> [Requisitos do exercício]:
1. Diga se cada afirmação concorda com a reportagem sobre Neville D'Almeida, respondendo sim ou não e citando sem alterações as palavras do texto que decidem: (a) “A dama do lotação” teve a maior bilheteria do cinema brasileiro entre 1978 e 2010; (b) “Jardim de guerra” chegou a ser exibido comercialmente; (c) o curta “Cosmococa” foi dirigido com Hélio Oiticica.
2. Transcreva, sem nenhuma alteração, o trecho da reportagem sobre Neville D'Almeida que abre com as palavras que contêm "Alguns de seus" e fecha com "um único estilo.".

> [Texto para leitura]:
□ □ □ □
Jornal Estado de Minas

CINEMA

'Não aceitei ser o maldito', diz o censurado cineasta Neville D'Almeida

Cinefantasy 2021 presta uma homenagem especial ao cineasta belo-horizontino Neville D’Almeida, que completa 80 anos no mês que vem. “É um grande diretor, que durante 32 anos teve a maior bilheteria da história do cinema brasileiro (“A dama do lotação”, entre 1978 e 2010). Neville é um cineasta que não se enquadra em apenas um gênero. Por isso resolvemos exibir suas obras mais obscuras, que passaram em poucos festivais”, diz o curador Eduardo Santana. 





Alguns de seus filmes estarão em cartaz em uma mostra retrospectiva, que inclui o curta “Cosmococa”(1973), dirigido com Hélio Oiticica; seu primeiro longa,“Jardim de guerra”, gravado em 1968, mas censurado durante anos pela ditadura militar; além dos mais cultuados “Rio Babilônia” (1982) e “Matou a família e foi ao cinema” (1991). 

Prestes a se tornar octogenário, o mineiro fica feliz com a homenagem e referenda a avaliação de que sua obra não se enquadra em um único estilo. 

“O que faço é sobrepor gêneros. Essa é a coisa mais importante do artista: tentar sobrepor gêneros,  não só como atitude, mas como conceito, como desenvolvimento de uma obra com profundidade. Vejo essa homenagem muito justa, por ser um festival que busca isso: inovação, invenção e criatividade na linguagem cinematográfica”, afirma Neville.  

Muito atacado pela censura do regime militar pela proposta socialmente disruptiva de seus títulos, o cineasta celebra que seus filmes tenham mais essa janela para serem vistos. “Meus filmes dialogam com o presente e com o futuro. É sempre importante o público ter acesso. Meu cinema foi censurado, escondido e proibido”, cita. “‘Jardim de guerra’ foi feito em 68 e nunca exibido comercialmente, isso é uma tragédia, não só pessoal, mas social, de um país como o nosso ter essa censura.”

O diretor se define como “diferente de tudo e de todos”. E diz: “Quando se chega na minha idade, o negócio não é vaidade, é verdade. Então as pessoas vão ter oportunidade de ver a minha obra, de tomar conhecimento. Sou o cineasta mais censurado na América Latina. Fiz meu primeiro filme em 68 e só fui ter um filme exibido 10 anos depois e consegui ter um dos filmes mais vistos da história . Então foi uma vida de resistência. O mineiro sabe resistir. Nada foi por acaso. Não aceitei ter meus filmes proibidos, não aceitei ser o maldito. Sou bem-aventurado”, diz o diretor, preocupado com os sinais de retrocesso que enxerga hoje na democracia brasileira.





“Estamos num retrocesso trágico, brutal. O país está destruindo todos os movimentos ligados à arte. Temos um presidente contra a música, contra a literatura, contra a liberdade, contra o meio ambiente, contra o convívio social, contra a educação, e a favor do que há de pior. Estamos economicamente falidos, culturalmente falidos e politicamente comprometidos com um presidente que diariamente faz ameaças à Suprema Corte. Fala que vai ‘ouvir a voz da rua’. A voz da rua não é a daquele grupo que dá para contar que fica na porta do palácio puxando o saco dele”, opina.
□ □ □ □
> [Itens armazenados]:

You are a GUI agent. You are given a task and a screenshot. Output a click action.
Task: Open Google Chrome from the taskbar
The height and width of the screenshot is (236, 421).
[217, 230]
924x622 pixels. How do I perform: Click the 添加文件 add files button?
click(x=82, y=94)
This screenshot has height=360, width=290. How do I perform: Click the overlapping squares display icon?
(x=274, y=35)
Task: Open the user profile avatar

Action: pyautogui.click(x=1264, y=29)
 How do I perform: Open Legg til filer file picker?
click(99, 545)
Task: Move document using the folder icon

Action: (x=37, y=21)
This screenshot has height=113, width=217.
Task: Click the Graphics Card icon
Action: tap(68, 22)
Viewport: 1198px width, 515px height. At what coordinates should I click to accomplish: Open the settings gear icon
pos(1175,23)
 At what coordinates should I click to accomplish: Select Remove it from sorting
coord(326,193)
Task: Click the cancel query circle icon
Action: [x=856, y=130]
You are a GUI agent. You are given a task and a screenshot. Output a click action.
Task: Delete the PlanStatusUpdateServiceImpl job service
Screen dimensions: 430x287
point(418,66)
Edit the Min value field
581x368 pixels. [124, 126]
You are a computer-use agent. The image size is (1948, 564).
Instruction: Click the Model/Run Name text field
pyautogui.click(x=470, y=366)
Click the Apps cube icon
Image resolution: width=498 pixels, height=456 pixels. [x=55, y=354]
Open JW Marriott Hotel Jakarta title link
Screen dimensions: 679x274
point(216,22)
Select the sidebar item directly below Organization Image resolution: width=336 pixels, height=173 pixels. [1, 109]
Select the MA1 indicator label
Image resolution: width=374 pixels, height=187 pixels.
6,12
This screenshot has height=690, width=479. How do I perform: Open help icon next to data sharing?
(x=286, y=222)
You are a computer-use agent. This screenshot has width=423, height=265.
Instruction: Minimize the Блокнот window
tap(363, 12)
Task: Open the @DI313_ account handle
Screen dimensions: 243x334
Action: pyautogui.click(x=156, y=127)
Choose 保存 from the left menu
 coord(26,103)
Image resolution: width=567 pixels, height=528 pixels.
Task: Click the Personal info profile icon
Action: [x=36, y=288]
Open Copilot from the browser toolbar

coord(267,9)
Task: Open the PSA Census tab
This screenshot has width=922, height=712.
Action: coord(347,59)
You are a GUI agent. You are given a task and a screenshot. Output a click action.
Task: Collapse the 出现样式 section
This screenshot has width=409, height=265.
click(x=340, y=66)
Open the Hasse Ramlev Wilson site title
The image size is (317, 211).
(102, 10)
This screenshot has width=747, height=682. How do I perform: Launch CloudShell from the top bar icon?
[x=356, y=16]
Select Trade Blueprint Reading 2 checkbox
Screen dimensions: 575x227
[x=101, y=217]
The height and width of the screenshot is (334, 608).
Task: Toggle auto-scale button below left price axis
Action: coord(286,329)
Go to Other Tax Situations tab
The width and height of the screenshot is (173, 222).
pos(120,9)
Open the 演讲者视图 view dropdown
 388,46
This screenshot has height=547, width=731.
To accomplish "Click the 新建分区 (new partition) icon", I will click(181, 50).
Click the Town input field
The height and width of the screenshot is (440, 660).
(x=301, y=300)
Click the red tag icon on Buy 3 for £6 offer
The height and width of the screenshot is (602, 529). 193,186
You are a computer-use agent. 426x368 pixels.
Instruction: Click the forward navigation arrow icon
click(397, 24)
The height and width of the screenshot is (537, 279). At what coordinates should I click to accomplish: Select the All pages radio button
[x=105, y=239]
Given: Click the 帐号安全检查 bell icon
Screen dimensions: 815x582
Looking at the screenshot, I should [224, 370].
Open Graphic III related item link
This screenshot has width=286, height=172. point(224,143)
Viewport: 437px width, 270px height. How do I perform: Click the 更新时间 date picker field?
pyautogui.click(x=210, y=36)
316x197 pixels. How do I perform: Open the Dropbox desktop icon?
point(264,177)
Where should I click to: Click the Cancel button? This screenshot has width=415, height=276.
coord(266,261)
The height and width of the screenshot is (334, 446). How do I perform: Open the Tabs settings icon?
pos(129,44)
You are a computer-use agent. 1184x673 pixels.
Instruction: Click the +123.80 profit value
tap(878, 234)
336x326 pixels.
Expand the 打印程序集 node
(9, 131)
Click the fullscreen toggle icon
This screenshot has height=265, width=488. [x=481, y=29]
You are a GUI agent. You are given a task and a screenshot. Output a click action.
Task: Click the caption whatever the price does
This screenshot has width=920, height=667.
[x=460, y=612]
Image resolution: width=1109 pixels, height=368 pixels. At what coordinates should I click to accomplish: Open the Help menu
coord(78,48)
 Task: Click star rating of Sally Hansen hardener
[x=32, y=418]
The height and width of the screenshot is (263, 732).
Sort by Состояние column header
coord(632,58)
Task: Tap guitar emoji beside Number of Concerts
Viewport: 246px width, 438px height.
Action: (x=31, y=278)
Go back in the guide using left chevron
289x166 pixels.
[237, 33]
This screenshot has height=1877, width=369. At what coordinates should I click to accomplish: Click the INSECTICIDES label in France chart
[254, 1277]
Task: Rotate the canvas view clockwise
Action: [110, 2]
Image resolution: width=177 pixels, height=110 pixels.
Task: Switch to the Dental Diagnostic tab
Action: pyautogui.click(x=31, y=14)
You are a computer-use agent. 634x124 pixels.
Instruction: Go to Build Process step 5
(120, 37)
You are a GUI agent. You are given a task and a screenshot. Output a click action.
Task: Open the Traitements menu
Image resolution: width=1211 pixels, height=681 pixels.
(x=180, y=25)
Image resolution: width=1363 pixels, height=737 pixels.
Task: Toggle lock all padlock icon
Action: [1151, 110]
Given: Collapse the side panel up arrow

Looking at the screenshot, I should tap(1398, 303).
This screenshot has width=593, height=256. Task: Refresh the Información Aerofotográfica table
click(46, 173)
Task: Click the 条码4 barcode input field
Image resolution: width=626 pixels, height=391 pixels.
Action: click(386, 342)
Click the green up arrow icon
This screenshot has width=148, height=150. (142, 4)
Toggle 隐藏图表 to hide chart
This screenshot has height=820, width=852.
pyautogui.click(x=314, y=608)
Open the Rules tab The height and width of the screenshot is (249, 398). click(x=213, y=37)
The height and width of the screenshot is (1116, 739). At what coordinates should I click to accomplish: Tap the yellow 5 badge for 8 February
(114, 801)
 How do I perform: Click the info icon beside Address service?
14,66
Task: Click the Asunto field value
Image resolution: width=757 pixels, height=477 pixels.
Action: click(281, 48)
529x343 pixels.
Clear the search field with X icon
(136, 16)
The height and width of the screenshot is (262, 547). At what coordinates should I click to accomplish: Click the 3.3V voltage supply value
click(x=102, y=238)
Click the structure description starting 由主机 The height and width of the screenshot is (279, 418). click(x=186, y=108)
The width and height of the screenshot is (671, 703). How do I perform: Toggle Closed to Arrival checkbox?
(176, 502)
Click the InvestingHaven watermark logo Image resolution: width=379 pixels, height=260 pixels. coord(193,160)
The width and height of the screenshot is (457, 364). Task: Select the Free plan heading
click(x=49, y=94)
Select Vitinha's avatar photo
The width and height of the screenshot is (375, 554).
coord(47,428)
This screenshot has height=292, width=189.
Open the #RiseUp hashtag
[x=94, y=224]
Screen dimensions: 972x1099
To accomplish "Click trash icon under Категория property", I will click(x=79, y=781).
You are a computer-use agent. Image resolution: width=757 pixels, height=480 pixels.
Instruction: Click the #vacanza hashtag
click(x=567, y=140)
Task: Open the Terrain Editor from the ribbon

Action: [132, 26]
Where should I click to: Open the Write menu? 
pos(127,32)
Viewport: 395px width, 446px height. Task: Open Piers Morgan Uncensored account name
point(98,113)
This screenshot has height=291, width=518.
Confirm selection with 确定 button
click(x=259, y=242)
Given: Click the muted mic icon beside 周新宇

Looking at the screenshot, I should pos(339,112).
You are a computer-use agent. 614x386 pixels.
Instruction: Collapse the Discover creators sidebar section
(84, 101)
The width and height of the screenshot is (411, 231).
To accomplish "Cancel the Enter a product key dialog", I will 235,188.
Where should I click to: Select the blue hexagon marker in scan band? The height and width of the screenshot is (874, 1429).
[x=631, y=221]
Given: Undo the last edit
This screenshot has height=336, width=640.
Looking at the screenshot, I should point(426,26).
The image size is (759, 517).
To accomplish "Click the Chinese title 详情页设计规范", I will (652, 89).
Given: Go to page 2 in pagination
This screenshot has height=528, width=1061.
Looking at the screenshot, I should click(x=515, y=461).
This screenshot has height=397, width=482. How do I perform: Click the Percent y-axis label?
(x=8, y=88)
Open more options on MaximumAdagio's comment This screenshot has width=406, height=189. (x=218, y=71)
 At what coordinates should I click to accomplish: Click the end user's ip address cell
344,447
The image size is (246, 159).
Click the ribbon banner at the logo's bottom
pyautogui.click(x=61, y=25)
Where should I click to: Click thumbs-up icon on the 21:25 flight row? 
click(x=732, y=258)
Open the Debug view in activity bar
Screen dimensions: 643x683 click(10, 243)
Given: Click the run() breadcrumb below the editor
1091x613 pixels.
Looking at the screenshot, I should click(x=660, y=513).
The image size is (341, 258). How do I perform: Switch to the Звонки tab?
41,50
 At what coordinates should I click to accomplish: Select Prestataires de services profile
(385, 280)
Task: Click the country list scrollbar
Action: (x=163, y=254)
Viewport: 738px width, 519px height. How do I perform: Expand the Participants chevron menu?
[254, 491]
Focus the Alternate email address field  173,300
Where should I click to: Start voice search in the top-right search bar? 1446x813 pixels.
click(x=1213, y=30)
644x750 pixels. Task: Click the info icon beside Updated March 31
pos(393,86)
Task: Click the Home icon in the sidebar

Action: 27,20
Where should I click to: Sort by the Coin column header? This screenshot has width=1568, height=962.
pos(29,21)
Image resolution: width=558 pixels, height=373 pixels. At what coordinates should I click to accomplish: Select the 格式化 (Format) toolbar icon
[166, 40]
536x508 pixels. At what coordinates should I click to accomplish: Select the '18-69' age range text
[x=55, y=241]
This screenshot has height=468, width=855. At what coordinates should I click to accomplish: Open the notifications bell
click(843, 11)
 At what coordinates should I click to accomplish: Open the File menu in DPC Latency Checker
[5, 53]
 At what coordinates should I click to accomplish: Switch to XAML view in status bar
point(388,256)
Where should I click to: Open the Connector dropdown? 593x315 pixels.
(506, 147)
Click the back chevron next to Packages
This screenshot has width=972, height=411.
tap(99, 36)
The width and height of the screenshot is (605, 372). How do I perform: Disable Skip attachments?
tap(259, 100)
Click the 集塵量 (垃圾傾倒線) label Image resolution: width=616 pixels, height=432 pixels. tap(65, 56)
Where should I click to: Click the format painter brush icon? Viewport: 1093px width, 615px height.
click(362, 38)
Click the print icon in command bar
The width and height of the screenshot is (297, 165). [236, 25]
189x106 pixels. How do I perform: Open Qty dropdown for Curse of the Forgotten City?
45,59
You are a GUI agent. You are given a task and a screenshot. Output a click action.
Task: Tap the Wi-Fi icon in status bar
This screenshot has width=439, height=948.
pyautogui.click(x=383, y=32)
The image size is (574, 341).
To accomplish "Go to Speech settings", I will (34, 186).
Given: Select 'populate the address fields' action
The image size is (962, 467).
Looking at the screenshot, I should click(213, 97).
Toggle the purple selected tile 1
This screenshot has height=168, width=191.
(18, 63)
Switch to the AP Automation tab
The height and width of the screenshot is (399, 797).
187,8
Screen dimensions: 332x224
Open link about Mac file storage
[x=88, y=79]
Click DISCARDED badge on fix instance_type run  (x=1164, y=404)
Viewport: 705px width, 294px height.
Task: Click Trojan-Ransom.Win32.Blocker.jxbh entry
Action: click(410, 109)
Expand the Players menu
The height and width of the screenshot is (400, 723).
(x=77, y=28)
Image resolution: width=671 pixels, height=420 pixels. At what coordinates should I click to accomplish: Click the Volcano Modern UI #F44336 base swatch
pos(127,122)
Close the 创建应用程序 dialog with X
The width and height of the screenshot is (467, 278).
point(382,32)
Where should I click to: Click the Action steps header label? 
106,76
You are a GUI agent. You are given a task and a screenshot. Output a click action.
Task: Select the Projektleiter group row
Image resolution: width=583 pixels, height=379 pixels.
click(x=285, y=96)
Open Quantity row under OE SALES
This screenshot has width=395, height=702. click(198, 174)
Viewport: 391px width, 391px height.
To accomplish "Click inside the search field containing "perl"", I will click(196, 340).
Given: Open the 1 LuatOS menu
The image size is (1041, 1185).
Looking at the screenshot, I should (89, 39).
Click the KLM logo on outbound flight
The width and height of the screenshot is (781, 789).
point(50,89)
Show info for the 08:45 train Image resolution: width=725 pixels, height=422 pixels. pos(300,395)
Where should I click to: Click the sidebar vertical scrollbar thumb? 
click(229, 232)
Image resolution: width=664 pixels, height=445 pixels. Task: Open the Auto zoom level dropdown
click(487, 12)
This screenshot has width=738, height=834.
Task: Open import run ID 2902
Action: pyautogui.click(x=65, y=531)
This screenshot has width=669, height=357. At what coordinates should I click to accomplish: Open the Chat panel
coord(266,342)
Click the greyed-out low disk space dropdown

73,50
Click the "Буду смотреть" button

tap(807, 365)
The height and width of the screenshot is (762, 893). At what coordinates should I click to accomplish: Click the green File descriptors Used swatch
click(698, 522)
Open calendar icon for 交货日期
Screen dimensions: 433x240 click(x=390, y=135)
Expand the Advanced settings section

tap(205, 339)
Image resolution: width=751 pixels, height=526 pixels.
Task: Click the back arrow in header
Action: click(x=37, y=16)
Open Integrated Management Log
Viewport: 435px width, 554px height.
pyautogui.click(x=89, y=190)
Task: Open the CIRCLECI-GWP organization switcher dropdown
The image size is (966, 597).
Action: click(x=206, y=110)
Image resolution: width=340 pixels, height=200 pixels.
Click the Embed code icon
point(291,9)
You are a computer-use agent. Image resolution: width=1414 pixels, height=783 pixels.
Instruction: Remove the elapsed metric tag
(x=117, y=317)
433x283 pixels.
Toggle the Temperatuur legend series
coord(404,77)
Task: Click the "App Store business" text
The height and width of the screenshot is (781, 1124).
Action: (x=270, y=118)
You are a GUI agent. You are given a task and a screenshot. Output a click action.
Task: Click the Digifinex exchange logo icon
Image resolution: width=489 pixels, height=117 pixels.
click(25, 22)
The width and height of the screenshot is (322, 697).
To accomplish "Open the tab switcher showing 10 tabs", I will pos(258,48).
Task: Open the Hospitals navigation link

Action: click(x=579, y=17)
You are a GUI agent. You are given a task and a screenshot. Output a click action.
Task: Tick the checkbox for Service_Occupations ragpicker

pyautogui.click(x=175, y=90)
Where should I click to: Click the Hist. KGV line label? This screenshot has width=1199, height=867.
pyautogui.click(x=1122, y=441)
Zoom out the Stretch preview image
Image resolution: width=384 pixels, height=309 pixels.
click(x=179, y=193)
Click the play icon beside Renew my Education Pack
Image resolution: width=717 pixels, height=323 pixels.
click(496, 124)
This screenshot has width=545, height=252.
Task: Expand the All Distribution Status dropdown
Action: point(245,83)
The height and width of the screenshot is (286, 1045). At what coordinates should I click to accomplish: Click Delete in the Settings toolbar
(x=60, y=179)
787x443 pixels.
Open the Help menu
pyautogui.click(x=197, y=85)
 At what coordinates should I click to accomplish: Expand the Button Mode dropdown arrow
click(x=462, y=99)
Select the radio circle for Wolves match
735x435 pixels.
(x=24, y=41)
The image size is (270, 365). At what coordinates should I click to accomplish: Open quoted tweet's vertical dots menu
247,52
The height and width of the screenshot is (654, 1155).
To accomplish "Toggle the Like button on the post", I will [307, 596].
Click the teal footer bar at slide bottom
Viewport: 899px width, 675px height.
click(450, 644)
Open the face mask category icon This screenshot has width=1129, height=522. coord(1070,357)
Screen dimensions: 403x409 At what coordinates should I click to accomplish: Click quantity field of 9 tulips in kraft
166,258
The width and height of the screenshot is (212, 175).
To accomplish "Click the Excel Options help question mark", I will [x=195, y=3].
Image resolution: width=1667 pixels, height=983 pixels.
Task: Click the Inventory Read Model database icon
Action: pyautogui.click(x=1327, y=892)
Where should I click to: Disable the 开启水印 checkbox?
□ □ □ □
> [Respostas por item]:
1.
(a) Sim: “durante 32 anos teve a maior bilheteria da história do cinema brasileiro (“A dama do lotação”, entre 1978 e 2010)”.
(b) Não: “‘Jardim de guerra’ foi feito em 68 e nunca exibido comercialmente”.
(c) Sim: “o curta “Cosmococa”(1973), dirigido com Hélio Oiticica”.

2.
Alguns de seus filmes estarão em cartaz em uma mostra retrospectiva, que inclui o curta “Cosmococa”(1973), dirigido com Hélio Oiticica; seu primeiro longa,“Jardim de guerra”, gravado em 1968, mas censurado durante anos pela ditadura militar; além dos mais cultuados “Rio Babilônia” (1982) e “Matou a família e foi ao cinema” (1991). 

Prestes a se tornar octogenário, o mineiro fica feliz com a homenagem e referenda a avaliação de que sua obra não se enquadra em um único estilo.